Refer to CPT and payer-specific guidelines for coding and billing instructions.

Modifiers may be applicable. Refer to payer guidelines.

Medical necessity for 47541 must be supported by documentation of a failed or impossible endoscopic approach and the need for biliary access for diagnostic or therapeutic purposes.

When the patient is appropriately prepped and anesthetized, the provider makes an incision in the skin of the abdominal wall. Using image guidance, they insert a needle into the liver through a puncture and advance it through the common bile duct and into the small bowel. The provider inserts a guide wire through the needle, leaving it in place with its tip in the duodenum.

IMPORTANT:Do not report 47541 in conjunction with 47531, 47532, 47533, 47534, 47535, 47536, 47537, 47538, 47539, 47540. Do not report 47541 when there is existing catheter access. For use of existing access through the biliary tree into small bowel to assist with an endoscopic biliary procedure, see 47535, 47536, 47537.

In simple words: The doctor creates a new access point through the skin and into the bile ducts and small intestine using imaging technology. This is done when a less invasive procedure couldn't reach the area. Sometimes, a dye is injected to help see the bile ducts better. The procedure includes the doctor's supervision and interpretation of the images.A small cut is made, and a needle is guided through the liver, bile duct, and into the intestine. A thin wire is then left in place to guide a later scope procedure.

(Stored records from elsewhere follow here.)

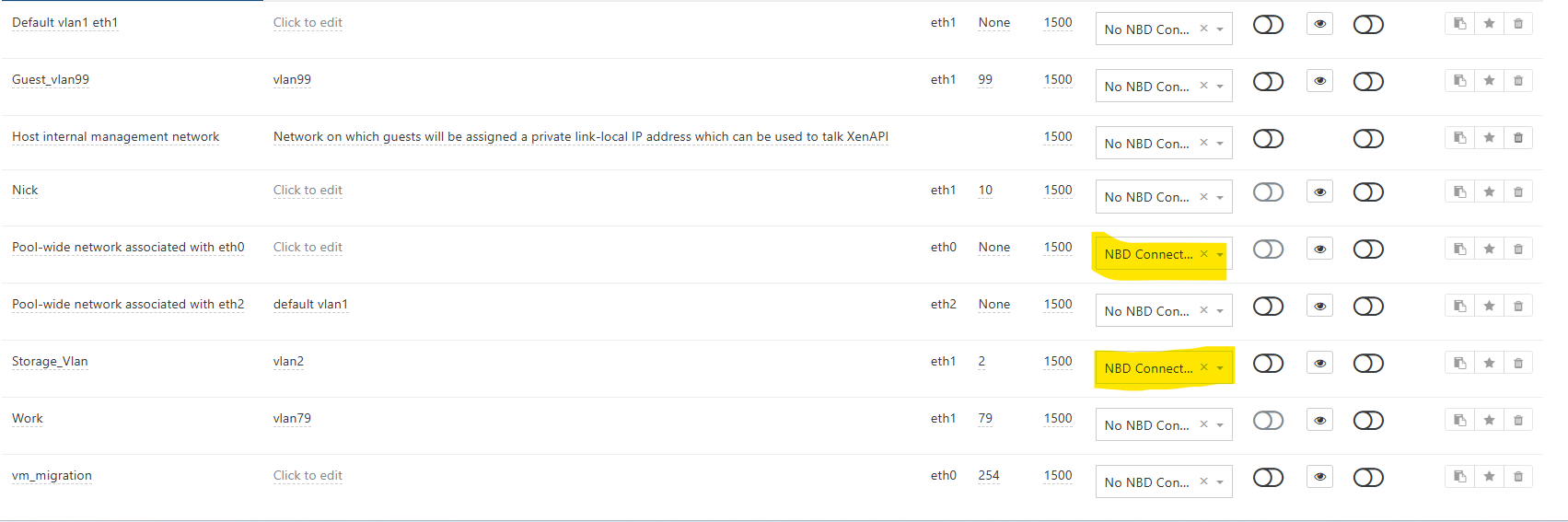
Task: Delete the Work network with trash icon
Action: pyautogui.click(x=1518, y=421)
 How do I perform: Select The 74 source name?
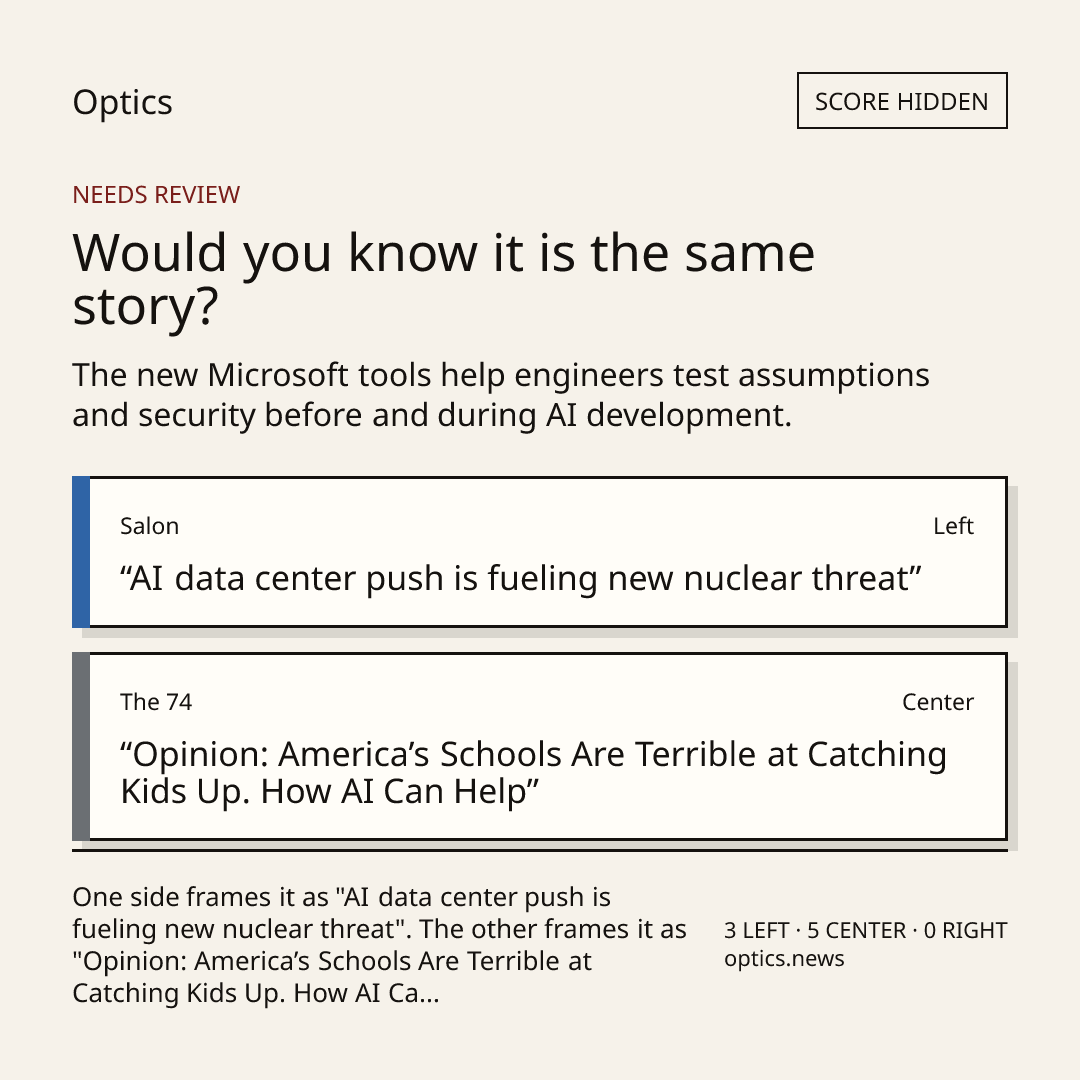point(156,702)
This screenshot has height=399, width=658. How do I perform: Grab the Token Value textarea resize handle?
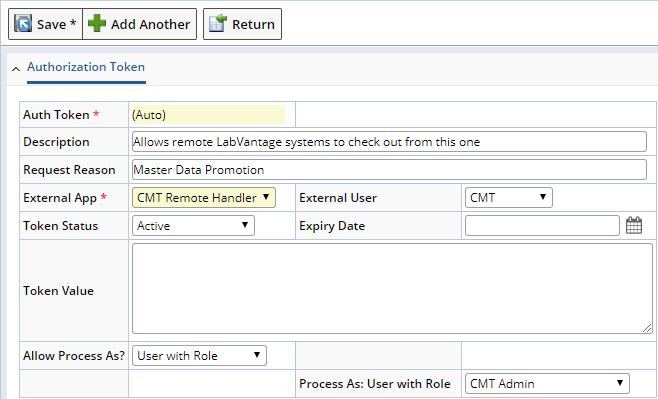[x=647, y=328]
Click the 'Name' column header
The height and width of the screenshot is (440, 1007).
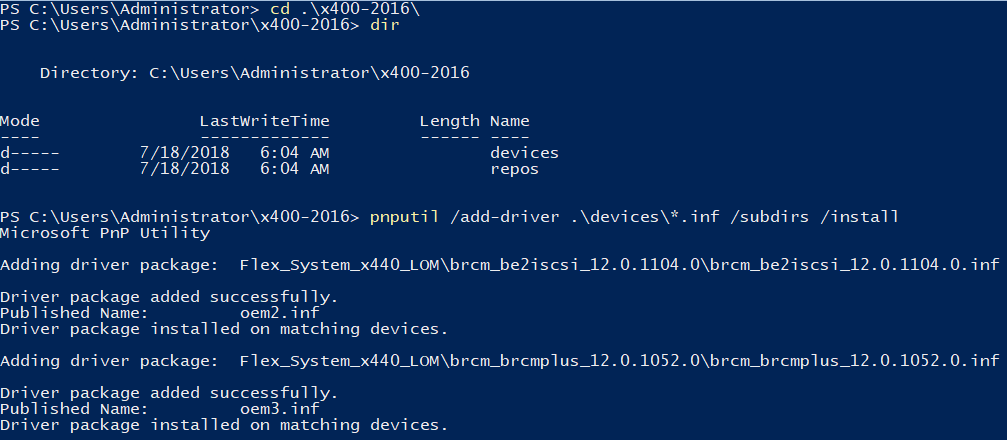[509, 121]
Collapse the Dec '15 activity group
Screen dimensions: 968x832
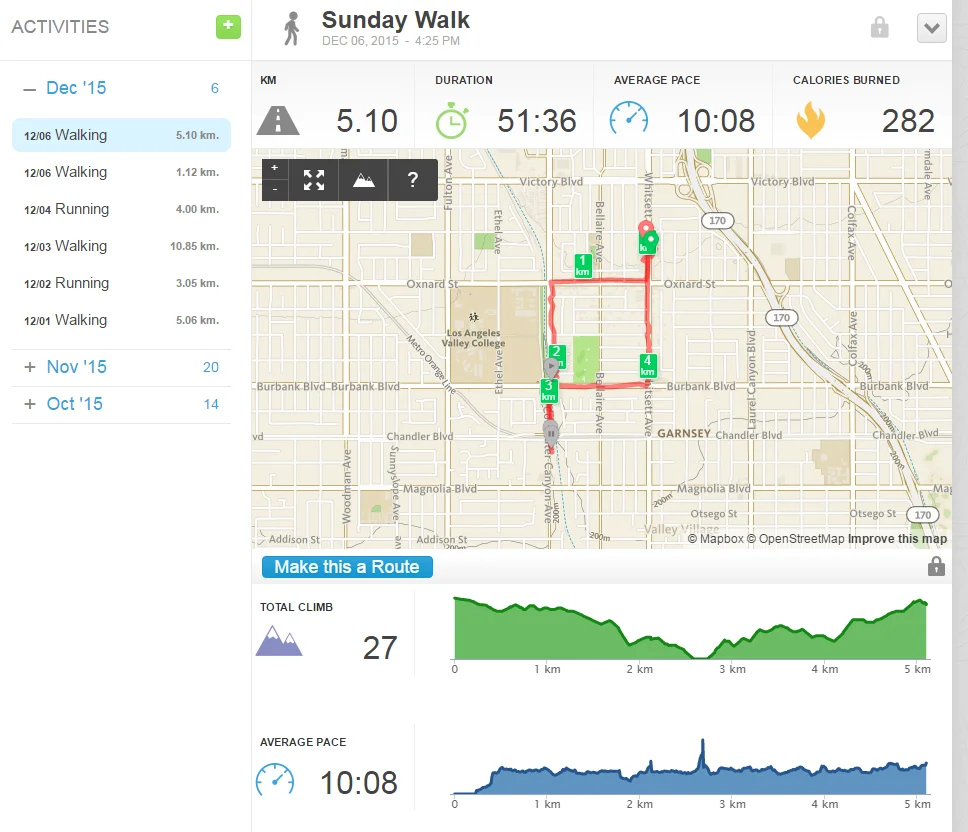pyautogui.click(x=31, y=88)
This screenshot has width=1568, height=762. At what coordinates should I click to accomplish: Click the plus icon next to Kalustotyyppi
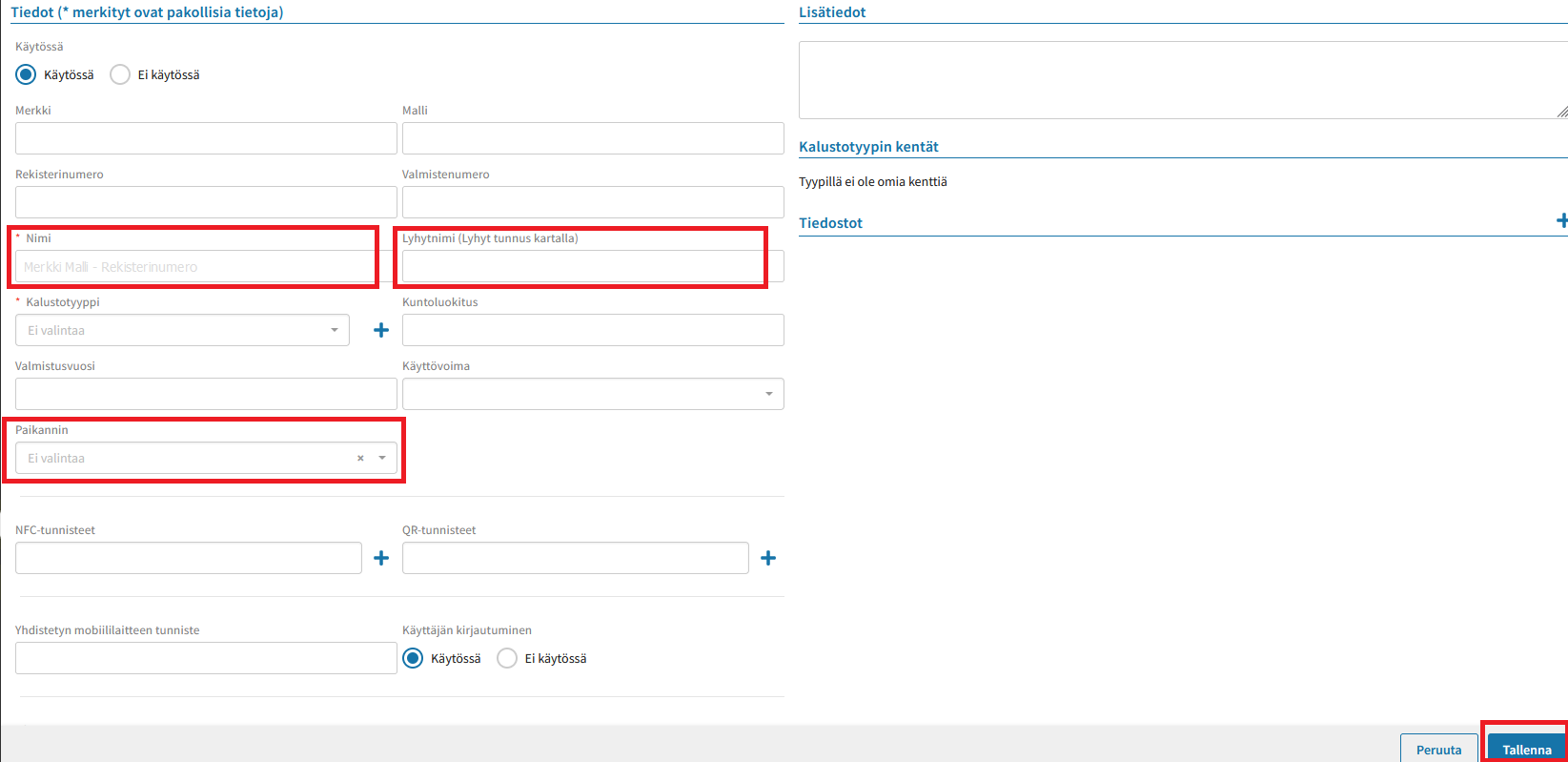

The provider creates a new percutaneous access through the biliary tract and into the small intestine using ultrasound and/or fluoroscopy. This procedure is performed when access could not be established during an initial attempt at an endoscopic biliary procedure. It may also include diagnostic cholangiography. The procedure includes all associated radiological supervision and interpretation.The provider makes an incision in the skin of the abdominal wall and, using image guidance, inserts a needle into the liver and advances it through the common bile duct and into the small bowel. A guide wire is then inserted through the needle and left in place with its tip in the duodenum. During a repeat endoscopic biliary procedure, the endoscopist uses the guide wire to find the common bile duct.

Example 1: A patient has a blockage in the bile duct that cannot be accessed through a standard endoscopic procedure. The physician performs a percutaneous rendezvous procedure (47541) to establish access for a subsequent endoscopic intervention., A patient with a history of failed endoscopic retrograde cholangiopancreatography (ERCP) requires access to the biliary tree for stent placement. Code 47541 is used for the percutaneous access., A patient with a complex biliary stricture requires a combined percutaneous and endoscopic approach. The initial percutaneous access for guidewire placement is coded as 47541, facilitating the subsequent endoscopic procedure.

Documentation should include details of the failed endoscopic attempt, the percutaneous access procedure, including imaging guidance used, diagnostic cholangiography if performed, and radiological supervision and interpretation.